Written task 1 → Reproduce the passage on America's innocence, everything from "Don't the eternal" down to "in it either.".

Page text →
'''
Don't the eternal pronouncements on the latest irrevocable rupture of America's innocence reveal this notion to be a myth itself, a recurring touchstone for saturnine artists looking outside to justify the bile etching away at the back of their throat? I don't mock the practice--everybody sifts the world only to declare the recovered fragments proof of their own clariity--but I don't put great stock in it either.
Besides, didn't this die out in the '50s? Witness Norman Mailer, James Stewart in The Far Country, or the myth of the man in the grey flannel suit.
JE: Yes, "America's innocence" seems to die every few months: no WMDs, Abu Ghraib, Katrina, Haditha massacre, Brad and Jen splitting up... How many times since 1946 or 1963 or 1968 or 1986 have we regained or innocence just so that some pundit can say we've lost it again? Tolkin is obviously overstating to make his point. But that one national myth -- that Americans ARE unequivocably "innocent," "good guys" -- keeps taking hits, but never quite seems to die here at home. The problem is, in most of the world it perished (again) in 2003 and is going to be tough, maybe impossible, to reconstitute. Maybe something more realistic will take its place...
'''
Written task 2 → Edit the rows below, everything from the line containing "VK All in One Expansion Unit (912, 1742)" down to the line containing "中央里親会 (464, 1662)", replacing "お知らせ" with "新着情報" and leaving all else unchanged. Give back only those lines.

Working data →
'''
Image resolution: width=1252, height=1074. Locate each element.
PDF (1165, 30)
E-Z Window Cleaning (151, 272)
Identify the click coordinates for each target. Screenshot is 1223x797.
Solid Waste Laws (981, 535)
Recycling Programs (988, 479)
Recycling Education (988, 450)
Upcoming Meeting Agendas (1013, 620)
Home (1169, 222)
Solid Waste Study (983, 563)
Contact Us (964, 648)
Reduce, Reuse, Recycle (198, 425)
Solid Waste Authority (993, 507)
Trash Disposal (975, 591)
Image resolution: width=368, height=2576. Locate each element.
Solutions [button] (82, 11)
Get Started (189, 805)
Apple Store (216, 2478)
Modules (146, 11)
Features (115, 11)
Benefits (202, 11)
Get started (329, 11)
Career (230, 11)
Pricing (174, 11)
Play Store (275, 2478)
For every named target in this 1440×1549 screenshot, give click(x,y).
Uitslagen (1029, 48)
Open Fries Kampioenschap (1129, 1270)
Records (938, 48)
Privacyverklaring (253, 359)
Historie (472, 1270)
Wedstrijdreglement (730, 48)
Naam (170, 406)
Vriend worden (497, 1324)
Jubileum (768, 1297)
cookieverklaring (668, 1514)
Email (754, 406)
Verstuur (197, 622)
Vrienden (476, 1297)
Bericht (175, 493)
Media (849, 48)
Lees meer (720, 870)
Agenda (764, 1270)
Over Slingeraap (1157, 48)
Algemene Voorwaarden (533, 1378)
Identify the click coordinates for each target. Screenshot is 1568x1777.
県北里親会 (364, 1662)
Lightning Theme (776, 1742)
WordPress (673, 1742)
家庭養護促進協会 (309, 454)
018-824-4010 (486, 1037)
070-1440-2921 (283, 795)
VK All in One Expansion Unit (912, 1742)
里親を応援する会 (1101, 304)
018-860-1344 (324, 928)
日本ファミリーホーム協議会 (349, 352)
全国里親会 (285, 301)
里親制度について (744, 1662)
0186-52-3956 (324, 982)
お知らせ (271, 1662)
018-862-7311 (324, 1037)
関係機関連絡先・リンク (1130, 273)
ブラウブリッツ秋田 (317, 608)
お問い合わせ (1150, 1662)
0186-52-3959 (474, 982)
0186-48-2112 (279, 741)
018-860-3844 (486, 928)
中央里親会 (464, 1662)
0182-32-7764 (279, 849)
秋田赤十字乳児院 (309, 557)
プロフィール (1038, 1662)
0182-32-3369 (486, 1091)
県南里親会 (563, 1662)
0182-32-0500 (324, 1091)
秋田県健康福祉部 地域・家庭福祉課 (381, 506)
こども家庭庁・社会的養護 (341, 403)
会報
'''
Complete response 1 →
Don't the eternal pronouncements on the latest irrevocable rupture of America's innocence reveal this notion to be a myth itself, a recurring touchstone for saturnine artists looking outside to justify the bile etching away at the back of their throat? I don't mock the practice--everybody sifts the world only to declare the recovered fragments proof of their own clariity--but I don't put great stock in it either.

Complete response 2 →
VK All in One Expansion Unit (912, 1742)
里親を応援する会 (1101, 304)
018-860-1344 (324, 928)
日本ファミリーホーム協議会 (349, 352)
全国里親会 (285, 301)
里親制度について (744, 1662)
0186-52-3956 (324, 982)
新着情報 (271, 1662)
018-862-7311 (324, 1037)
関係機関連絡先・リンク (1130, 273)
ブラウブリッツ秋田 (317, 608)
お問い合わせ (1150, 1662)
0186-52-3959 (474, 982)
0186-48-2112 (279, 741)
018-860-3844 (486, 928)
中央里親会 (464, 1662)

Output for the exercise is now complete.